Once the n-well rectangle is set, n-taps are added to each side of the rectangle. They must be touching the n-well in order for it to pass the DRC. Metal1 pins are added in the n-tap metal1 layer. Lastly, the resistance sheet is added on top of the n-well rectangle by selecting the res_id layer and click on bindkey r. Then save and DRC the layout to see if it passes. If it passes, then extract the layout to see if the n-well resistor is close to 10k.
Layout of 10k resistor:
Extracted file of 10k resistor:
Creating a DAC Layout Using 10k N-well Resistors
Under the DAC that was created and copied from the previous lab, create a new layout and instantiate the 10k resistor that was just made into your layout five times directly above each other with space in between. One pin of the bottom resistor must be connected to ground, so a metal1 layered pin is created and labeled gnd!. On the other side of the same resistor, a metal1 rectangle is connected to one pin of the resistor above it to make them in series. This process is done two more times, so there should be four resistors in series with each other. After connecting the four resistor in series, create another metal1 pin on the opposite and label it B0 to represent to the bit number in the DAC. To create another bit, the fifth resistor must be in parallel by making a metal1 path (bindkey p) starting from the metal1 rectangle in between the second and third resistor to the fifth resistor pin as shown below. DRC the layout to make sure there are no errors before continuing. If there are any errors, it may be because the distance between the resistors and metals are too small.
This process is repeated 9 more times to make it a 10-bit DAC, but without the resistor that is connected to ground as shown above. As a short cut, highlight the top three resistors with the metal1 paths and rectangles and click bindkey c. After copying the bits, change the bit label to the correct number. The final layout should look similar as the image below.
When everything is finished, DRC the layout again to make sure there are no errors in the design by looking at the Cadence command window as shown below.
If the design passes, extract the layout and it should look similar to the picture below.
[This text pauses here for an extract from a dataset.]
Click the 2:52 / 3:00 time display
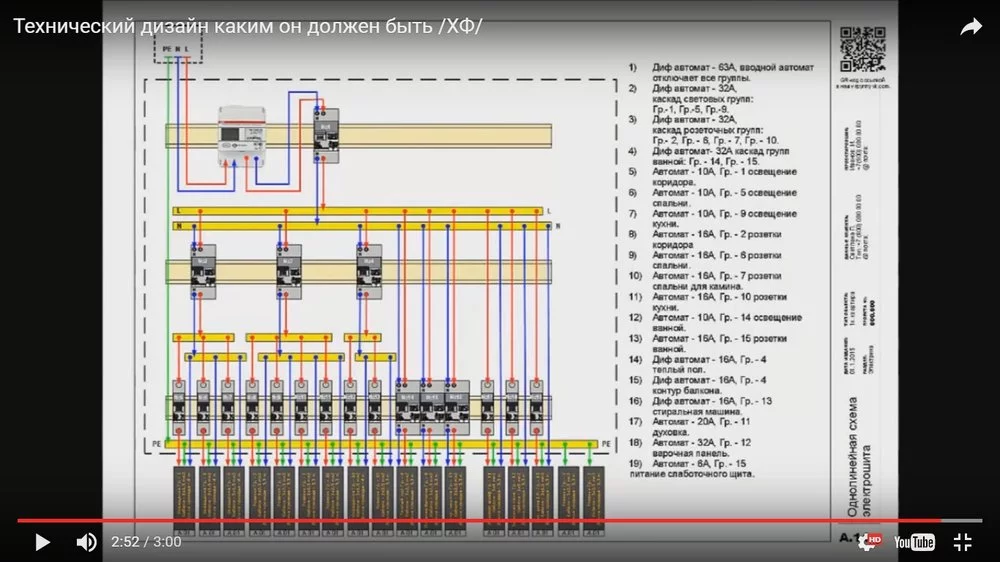Screen dimensions: 1000x562 pos(145,542)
Extracted layout from B5 to B9
Next, the schematic and extracted layout of the 10-bit DAC has to be LVS to make sure they are the same. To LVS the DAC schematic and extracted layout, click on the Verify tab and select LVS. A window, like below, should pop up. Browse to the schematic of your 10-bit DAC on the left side and the extracted layout of your 10-bit DAC on the right side. Click on Run and then Output to see if the netlist matched.
LVS window
LVS Output Window
Simulations with the Extracted Layout
Using the same schematics as we used in Lab 2, we will apply the extracted layout instead of the schematic of the 10-bit DAC created. In order to do that, we open up the ADE L window of the schematic that you would like to simulate and Load State to Cellview. Then click on the Setup tab and select Environment. In the Switch View List, type in extracted before the word schematic, like below, click OK, and run the simulation.
To make the simulation is using the extracted layout, click on the Simulation tab, Netlist, and Display in the ADE L window.
| Description | Schematic Simulation | Extracted Simulation |
| This is the simulation of your own DAC connected to the ADC with no load added. There is not too much of a difference between the two simulations. In the schematic and extracted simulations, the input voltage is close to the values of the output voltage. |  |  |
| This is a simulation of finding the delay of the DAC created. All of the pins in the DAC created is connected to ground, except for pin B9. B9 is attached to the voltage source with a pulse from 0 to 5 volts. The output voltage source pin is connected to a 10pF load. The schematic simulation is slightly different from the extracted simulation. |  |  |
| This is the simulation with the DAC attached to the ADC with a 10k ohm load attached to the output voltage. Again, there is not too much of a difference between the two simulations. |  |  |
| This is the simulation with the DAC attached to the ADC with a 10pF load attached to the output voltage. There was not too much of a change between the two simulations. |  |  |
| This is the simulation with the DAC attached to the ADC with a 10pF and 10k ohm load attached to the output voltage pin. Again, there was not too much of a difference between the two simulations. |  |  |
Overall, when simulating either the schematic version or extracted layout of the 10-bit DAC, there is not too much of a difference in the simulations. If you look very closely, the difference is very small since the resistor values are not exactly the same.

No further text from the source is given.